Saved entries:
*** Block opens ***

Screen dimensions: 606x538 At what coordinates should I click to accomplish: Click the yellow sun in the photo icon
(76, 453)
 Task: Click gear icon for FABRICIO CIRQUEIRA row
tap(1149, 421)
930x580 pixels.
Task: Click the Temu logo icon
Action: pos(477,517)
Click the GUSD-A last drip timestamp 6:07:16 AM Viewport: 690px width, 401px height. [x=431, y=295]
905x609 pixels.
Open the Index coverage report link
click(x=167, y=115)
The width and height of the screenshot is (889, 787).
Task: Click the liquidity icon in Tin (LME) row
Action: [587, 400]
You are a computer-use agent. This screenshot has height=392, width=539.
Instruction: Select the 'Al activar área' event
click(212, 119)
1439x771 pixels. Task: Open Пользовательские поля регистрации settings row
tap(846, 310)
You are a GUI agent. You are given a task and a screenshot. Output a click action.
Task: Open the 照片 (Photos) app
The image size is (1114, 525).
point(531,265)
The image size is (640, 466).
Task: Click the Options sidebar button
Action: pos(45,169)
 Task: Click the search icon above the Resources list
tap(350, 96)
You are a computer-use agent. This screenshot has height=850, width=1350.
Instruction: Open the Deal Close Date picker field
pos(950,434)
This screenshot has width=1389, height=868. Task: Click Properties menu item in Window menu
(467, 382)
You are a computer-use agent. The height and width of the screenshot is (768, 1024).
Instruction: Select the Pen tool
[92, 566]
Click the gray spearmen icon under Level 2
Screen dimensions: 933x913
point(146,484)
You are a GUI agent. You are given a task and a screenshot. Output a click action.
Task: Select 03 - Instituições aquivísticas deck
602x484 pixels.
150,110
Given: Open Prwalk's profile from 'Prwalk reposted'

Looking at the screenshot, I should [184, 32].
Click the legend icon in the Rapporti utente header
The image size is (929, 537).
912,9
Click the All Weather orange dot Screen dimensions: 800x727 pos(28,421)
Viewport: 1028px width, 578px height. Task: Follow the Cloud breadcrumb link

*** Block closes ***

- DIRECTIONS -
Every record is to be written out verbatim.

- YOUR SOLUTION -
Screen dimensions: 606x538 At what coordinates should I click to accomplish: Click the yellow sun in the photo icon
(76, 453)
 Task: Click gear icon for FABRICIO CIRQUEIRA row
tap(1149, 421)
930x580 pixels.
Task: Click the Temu logo icon
Action: pos(477,517)
Click the GUSD-A last drip timestamp 6:07:16 AM Viewport: 690px width, 401px height. [x=431, y=295]
905x609 pixels.
Open the Index coverage report link
click(x=167, y=115)
The width and height of the screenshot is (889, 787).
Task: Click the liquidity icon in Tin (LME) row
Action: [587, 400]
You are a computer-use agent. This screenshot has height=392, width=539.
Instruction: Select the 'Al activar área' event
click(212, 119)
1439x771 pixels. Task: Open Пользовательские поля регистрации settings row
tap(846, 310)
You are a GUI agent. You are given a task and a screenshot. Output a click action.
Task: Open the 照片 (Photos) app
The image size is (1114, 525).
point(531,265)
The image size is (640, 466).
Task: Click the Options sidebar button
Action: pos(45,169)
 Task: Click the search icon above the Resources list
tap(350, 96)
You are a computer-use agent. This screenshot has height=850, width=1350.
Instruction: Open the Deal Close Date picker field
pos(950,434)
This screenshot has width=1389, height=868. Task: Click Properties menu item in Window menu
(467, 382)
You are a computer-use agent. The height and width of the screenshot is (768, 1024).
Instruction: Select the Pen tool
[92, 566]
Click the gray spearmen icon under Level 2
Screen dimensions: 933x913
point(146,484)
You are a GUI agent. You are given a task and a screenshot. Output a click action.
Task: Select 03 - Instituições aquivísticas deck
602x484 pixels.
150,110
Given: Open Prwalk's profile from 'Prwalk reposted'

Looking at the screenshot, I should [184, 32].
Click the legend icon in the Rapporti utente header
The image size is (929, 537).
912,9
Click the All Weather orange dot Screen dimensions: 800x727 pos(28,421)
Viewport: 1028px width, 578px height. Task: Follow the Cloud breadcrumb link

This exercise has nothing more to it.